Ces Écureuils-là en crise ?

lundi 9 septembre 2013 par Arimi Choubadé

Oui ! La Fédération béninoise de football est en déliquescence ! Oui ! Le pays n’a pas de championnat national du sport roi depuis des lustres ! Les stades peinent à se remplir lors des sortir des équipes nationales ! Les entraîneurs locaux des équipes nationales végètent dans l’indigence ! Oui enfin ! Le foot national est en crise ! Affirmer que l’environnement autour du sport roi laisse à désirer revient à défoncer une porte déjà grandement ouverte. L’impossibilité de doter la fédération d’un bureau exécutif malgré l’expiration du mandat du bureau sortant est illustratif d’un spleen récurrent.

En rapprochant ce constat du parcours des Écureuils lors des éliminatoires du mondial 2014 zone Afrique, le décalage est renversant. Deux nuls, deux victoires et deux défaites. Deuxième de leur groupe devant les Aigles du Mali, troisième équipe des deux derniers Coupe d’Afrique des nation (Gabon-Guinée Équatoriale 2012 et Afrique du sud 2013). Pas moins de 4 points en confrontation directe avec ce Mali-là (victoire 1-0 à Cotonou et un nul 1-1 à Bamako). Même chose face au Rwanda (1-1 à Kigali et 2-0 à Porto-Novo). Comment dire de cette équipe des Écureuils qu’elle est en crise ? Juste parce qu’ils ont perdu en aller-retour contre l’Algérie. Comme si le Bénin 113ème au classement FIFA-Coca-Cola pouvait se payer l’Algérie 34ème.

Il est légitime d’espérer le triomphe de son équipe nationale sur tous ses adversaires à chacune de ses sorties. Sauf que la logique du foot n’est jamais comparable aux lubies de supporteurs parfois, voire très souvent, irrationnels. Lorsqu’on se plaint des prestations de Mouri, Sessegnon, Anicet et compagnie, au motif qu’ils coûteraient trop cher au budget national, il convient de se référer au budget consacré à leurs adversaires par leurs pays respectifs.

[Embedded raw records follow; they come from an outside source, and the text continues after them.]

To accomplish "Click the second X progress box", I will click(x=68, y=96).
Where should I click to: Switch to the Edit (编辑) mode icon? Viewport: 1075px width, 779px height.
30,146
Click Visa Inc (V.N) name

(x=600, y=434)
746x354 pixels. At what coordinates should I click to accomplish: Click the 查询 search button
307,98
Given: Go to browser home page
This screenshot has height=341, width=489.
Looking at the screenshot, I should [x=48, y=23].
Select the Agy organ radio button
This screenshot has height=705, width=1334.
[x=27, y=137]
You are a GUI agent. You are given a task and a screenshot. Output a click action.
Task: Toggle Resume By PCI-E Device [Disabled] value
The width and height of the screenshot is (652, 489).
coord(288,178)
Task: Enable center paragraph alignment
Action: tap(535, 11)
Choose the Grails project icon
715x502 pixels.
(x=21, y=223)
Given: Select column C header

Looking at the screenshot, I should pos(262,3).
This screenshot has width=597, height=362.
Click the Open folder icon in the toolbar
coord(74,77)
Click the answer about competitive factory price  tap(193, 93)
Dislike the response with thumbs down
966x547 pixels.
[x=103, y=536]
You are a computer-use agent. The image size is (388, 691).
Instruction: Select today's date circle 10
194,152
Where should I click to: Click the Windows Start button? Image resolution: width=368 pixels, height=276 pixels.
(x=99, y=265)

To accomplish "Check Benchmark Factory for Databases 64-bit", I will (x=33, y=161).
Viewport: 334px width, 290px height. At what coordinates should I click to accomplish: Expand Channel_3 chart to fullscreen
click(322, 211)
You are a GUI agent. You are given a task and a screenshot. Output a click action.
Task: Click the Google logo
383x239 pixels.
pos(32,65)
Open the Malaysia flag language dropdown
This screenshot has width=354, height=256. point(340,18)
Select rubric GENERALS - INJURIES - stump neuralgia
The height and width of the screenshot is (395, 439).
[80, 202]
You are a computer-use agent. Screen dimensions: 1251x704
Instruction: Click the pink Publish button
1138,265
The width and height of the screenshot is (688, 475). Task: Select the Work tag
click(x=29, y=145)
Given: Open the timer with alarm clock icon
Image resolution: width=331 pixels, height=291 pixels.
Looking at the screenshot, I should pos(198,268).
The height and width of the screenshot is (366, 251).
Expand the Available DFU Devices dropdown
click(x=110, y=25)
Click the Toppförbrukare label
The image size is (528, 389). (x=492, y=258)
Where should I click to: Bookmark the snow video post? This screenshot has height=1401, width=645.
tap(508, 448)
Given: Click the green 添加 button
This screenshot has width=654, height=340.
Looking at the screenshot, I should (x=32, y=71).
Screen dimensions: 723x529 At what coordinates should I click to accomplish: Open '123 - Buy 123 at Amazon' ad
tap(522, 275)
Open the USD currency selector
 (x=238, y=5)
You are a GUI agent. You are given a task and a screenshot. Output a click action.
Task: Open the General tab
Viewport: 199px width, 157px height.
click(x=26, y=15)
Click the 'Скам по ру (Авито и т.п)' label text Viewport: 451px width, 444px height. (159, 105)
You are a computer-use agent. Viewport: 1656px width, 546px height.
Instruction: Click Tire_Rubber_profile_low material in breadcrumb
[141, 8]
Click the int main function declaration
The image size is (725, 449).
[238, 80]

Tout le monde a pu constater l’impressionnante présence des Algériens lors de leur passage au Bénin notamment en ce qui concerne leur service de presse, les officiels et même les entreprises prives algérienne qui ont pris d’assaut les panneaux publicitaires de la pelouse du stade de Porto-Novo pendant que les nôtres étaient inexistantes. Par quelle logique les Béninois exigeraient de leur équipe des succès que n’ont pas des pays plus dépensiers en la matière et disposant de joueurs dans des championnats plus prestigieux ?

Garder la tête froide pendant que fédération, supporteurs et budget national sombrent dans un naufrage collectif relève d’un exploit exceptionnel dont seuls les Écureuils en sont capables, dans un Bénin dans le spleen. Ce parcours remarquable permet à notre équipe nationale d’éviter de périlleux et couteux barrages préliminaires lors des éliminatoires de la CAN 2015. Une substantielle économie pour le trésor national grâce aux coups de têtes rageurs de Poté et de Barazé en couronnement à tout ce que les jeunes ont montré à toute la planète foot depuis près d’un an.

Il y a vraiment "patriotes" et patriotes !!!